People wait to be helped at Chaiwelo clinic in Soweto. Picture: SOWETAN/VELI NHLAPO
People wait to be helped at Chaiwelo clinic in Soweto. Picture: SOWETAN/VELI NHLAPO

The EFF put its case to parliament on Wednesday for government-funded clinics to be open around the clock, arguing that anything less infringed on people’s constitutional rights to dignity and access to healthcare.

Most public sector clinics only offer services to patients on weekdays between 7am and 4pm, compelling patients to seek primary healthcare services at hospitals when they need care outside these hours. Only a small minority of public sector clinics, such as those operated by the City of Johannesburg, provide extended operating hours.

Some community health centres, including several in the Western Cape and Gauteng, offer emergency services after hours

The EFF’s proposal is contained in a private member’s bill introduced by MP Suzan Thembekwayo, which seeks to amend the National Health Act to compel clinics and community health centres to be open 24 hours a day, seven days a week. The act currently sets out the services clinics must provide, but does not stipulate their operating hours.

The bill was first introduced to the National Assembly in September 2018, but was not processed by parliament before it rose ahead of the 2019 national election. It was revived by parliament in October 2019.  

Few private member’s bills have been passed by parliament, but opposition parties often use them to put pressure on the ruling ANC to deliver on policy positions, or challenge the status quo.

The limited operating hours offered by most clinics constrains access to critical primary healthcare services, particularly in townships and rural areas, said Thembekwayo.

“People do not only get sick or suffer injury during the day when clinics are open,” she told parliament’s portfolio committee on health, noting that many people live far from hospitals and cannot afford transport costs

EFF MP Naledi Chirwa said extended clinic hours would reduce the patient load on hospitals and improve access to healthcare for the working population.

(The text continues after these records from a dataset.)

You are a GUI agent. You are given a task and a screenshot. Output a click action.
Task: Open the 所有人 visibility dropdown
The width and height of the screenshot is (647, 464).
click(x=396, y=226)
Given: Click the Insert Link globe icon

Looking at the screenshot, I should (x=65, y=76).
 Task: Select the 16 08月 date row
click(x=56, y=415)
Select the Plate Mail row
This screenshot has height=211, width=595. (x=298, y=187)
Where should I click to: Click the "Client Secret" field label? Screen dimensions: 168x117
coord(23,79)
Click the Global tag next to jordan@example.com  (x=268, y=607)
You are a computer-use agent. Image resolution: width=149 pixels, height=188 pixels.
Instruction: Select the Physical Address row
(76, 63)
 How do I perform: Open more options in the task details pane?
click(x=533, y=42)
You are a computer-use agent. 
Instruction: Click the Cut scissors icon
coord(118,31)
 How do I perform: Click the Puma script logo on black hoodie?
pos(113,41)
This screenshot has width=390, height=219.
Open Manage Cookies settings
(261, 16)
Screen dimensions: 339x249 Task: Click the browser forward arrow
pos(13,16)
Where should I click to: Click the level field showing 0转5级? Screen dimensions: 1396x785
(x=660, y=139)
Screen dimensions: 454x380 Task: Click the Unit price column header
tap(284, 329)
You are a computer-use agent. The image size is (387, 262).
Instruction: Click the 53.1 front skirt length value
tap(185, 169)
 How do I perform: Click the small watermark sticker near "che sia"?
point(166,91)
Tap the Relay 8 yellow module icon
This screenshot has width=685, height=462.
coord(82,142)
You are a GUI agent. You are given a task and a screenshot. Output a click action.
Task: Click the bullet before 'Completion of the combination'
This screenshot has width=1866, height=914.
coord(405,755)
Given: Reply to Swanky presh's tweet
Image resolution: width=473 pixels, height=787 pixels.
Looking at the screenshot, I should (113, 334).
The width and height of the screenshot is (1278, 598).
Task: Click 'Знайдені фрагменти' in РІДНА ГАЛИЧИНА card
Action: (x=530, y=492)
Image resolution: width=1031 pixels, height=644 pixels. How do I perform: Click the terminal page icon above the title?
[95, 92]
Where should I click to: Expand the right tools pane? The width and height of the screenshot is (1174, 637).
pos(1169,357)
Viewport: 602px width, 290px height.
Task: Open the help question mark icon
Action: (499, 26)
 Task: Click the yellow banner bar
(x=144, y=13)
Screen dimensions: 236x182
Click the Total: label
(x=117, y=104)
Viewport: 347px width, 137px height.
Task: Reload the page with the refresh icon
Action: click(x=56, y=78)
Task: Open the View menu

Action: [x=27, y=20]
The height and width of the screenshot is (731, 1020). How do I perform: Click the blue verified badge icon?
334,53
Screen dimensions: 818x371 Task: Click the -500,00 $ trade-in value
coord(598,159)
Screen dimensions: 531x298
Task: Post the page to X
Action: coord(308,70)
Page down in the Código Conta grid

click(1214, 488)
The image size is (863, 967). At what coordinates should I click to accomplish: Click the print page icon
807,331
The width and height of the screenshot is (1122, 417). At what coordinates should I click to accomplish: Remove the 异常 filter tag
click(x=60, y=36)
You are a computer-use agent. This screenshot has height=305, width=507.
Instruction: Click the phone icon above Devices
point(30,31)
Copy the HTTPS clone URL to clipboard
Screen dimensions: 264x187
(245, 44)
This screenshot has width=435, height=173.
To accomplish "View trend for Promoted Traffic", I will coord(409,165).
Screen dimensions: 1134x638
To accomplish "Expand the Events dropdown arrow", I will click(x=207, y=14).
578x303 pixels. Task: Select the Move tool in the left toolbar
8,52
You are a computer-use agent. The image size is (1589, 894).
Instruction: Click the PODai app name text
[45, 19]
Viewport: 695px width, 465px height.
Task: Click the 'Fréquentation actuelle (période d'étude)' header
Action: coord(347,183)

She conceded the party’s proposal has significant resource implications, as additional staff would need to be hired.

“However, what the bill purports to do easily counterweighs any cost constraints, and the department must be in a position to progressively build these additional posts into their budgets,” she said.

In response to questions from MPs about the financial implications of the bill, Thembekwayo said it is the duty of the executive, not parliament, to find the money. “This is a national priority that should not be stopped because of cost concerns. We make laws that we think are reasonable and fair. The department must operationalise this.”